◆ INSTRUCTION: Starting with the first of the lines below and going on through the line with "Task: Click on the title-bar: XX", render those lines as a JSON list of strings, one string per line, leaving out any blank ones.

◆ PROVIDED MATERIAL:
********************

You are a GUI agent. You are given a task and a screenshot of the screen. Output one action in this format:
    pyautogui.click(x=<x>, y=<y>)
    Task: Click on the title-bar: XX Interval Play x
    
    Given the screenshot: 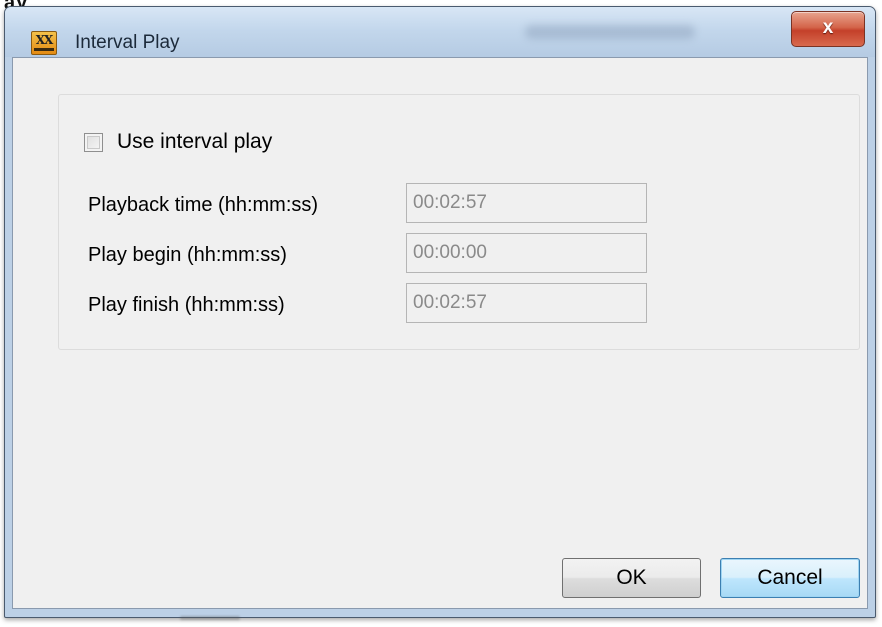 What is the action you would take?
    pyautogui.click(x=440, y=32)
    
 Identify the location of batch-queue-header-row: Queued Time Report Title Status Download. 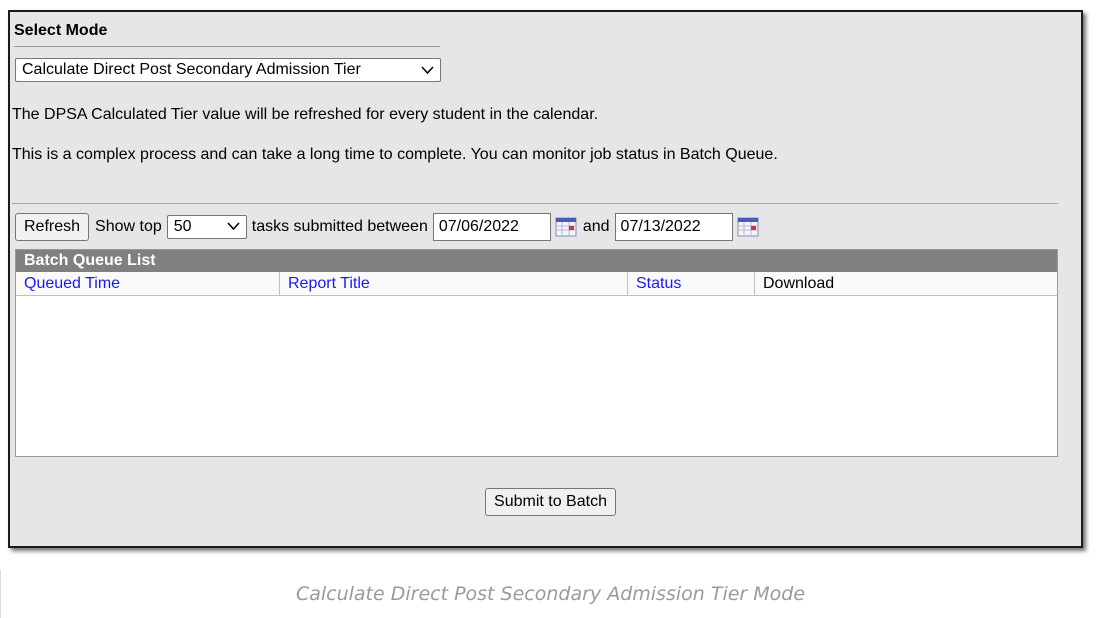
(536, 284).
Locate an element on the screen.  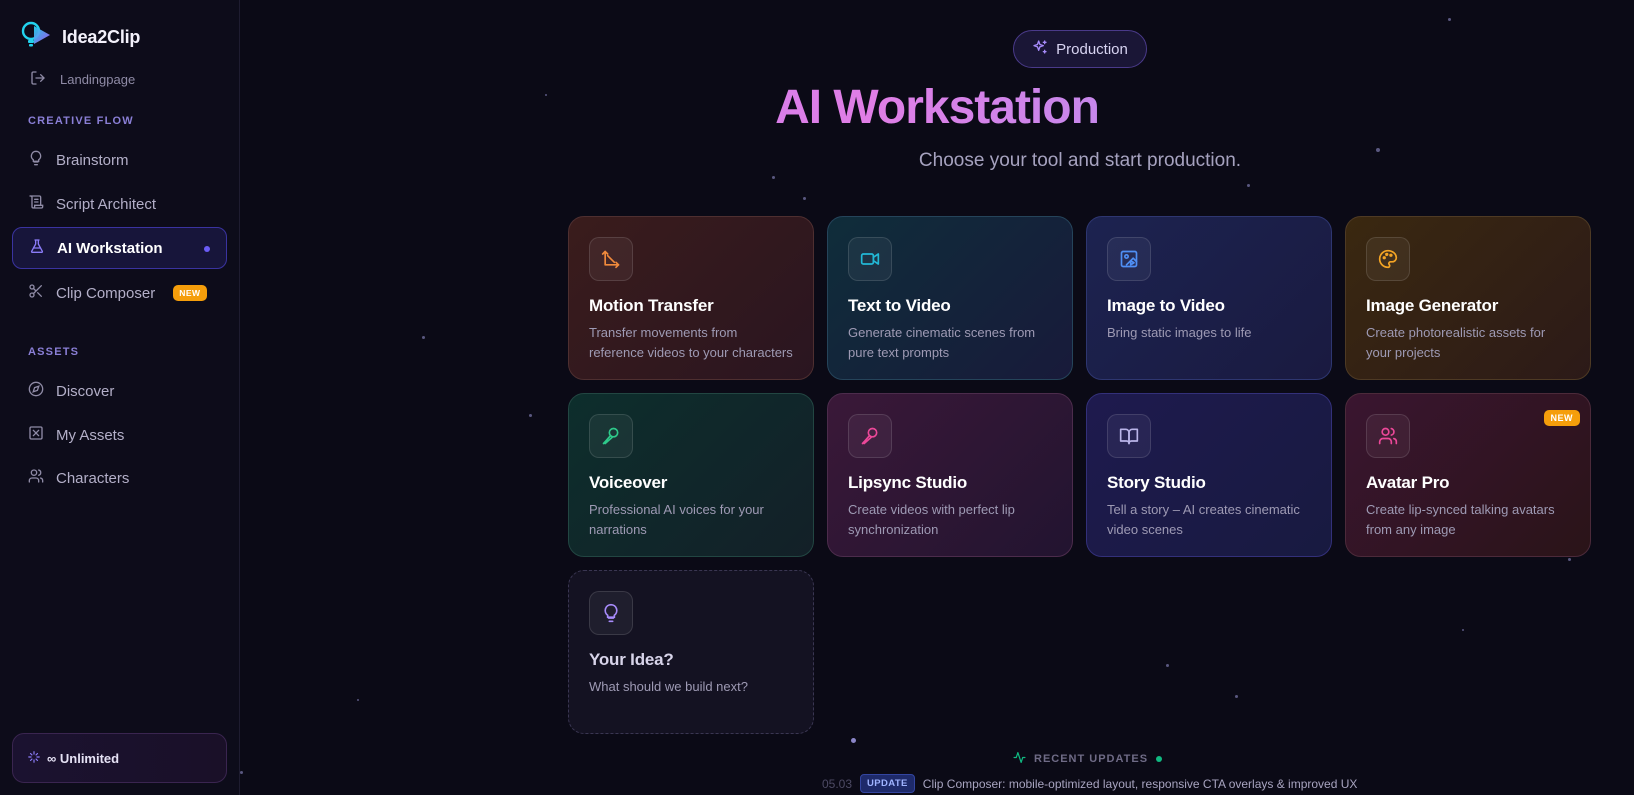
plan-label: ∞ Unlimited is located at coordinates (84, 758).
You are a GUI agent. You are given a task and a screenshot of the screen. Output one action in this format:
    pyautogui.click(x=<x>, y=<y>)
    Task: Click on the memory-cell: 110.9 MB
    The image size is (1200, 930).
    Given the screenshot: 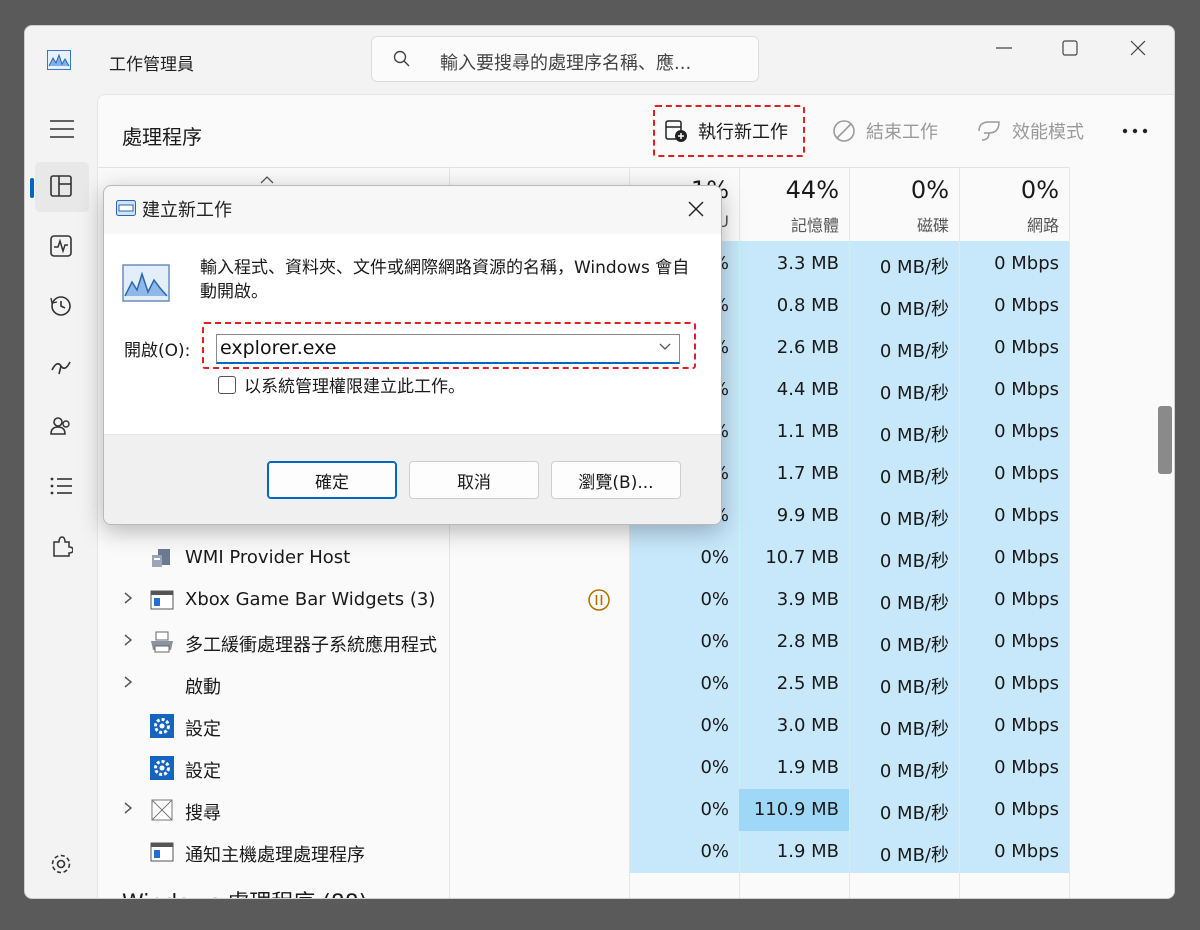 What is the action you would take?
    pyautogui.click(x=796, y=810)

********************

◆ RESPONSE TO THIS EXERCISE:
[
  "You are a GUI agent. You are given a task and a screenshot of the screen. Output one action in this format:",
  "    pyautogui.click(x=<x>, y=<y>)",
  "    Task: Click on the title-bar: XX Interval Play x"
]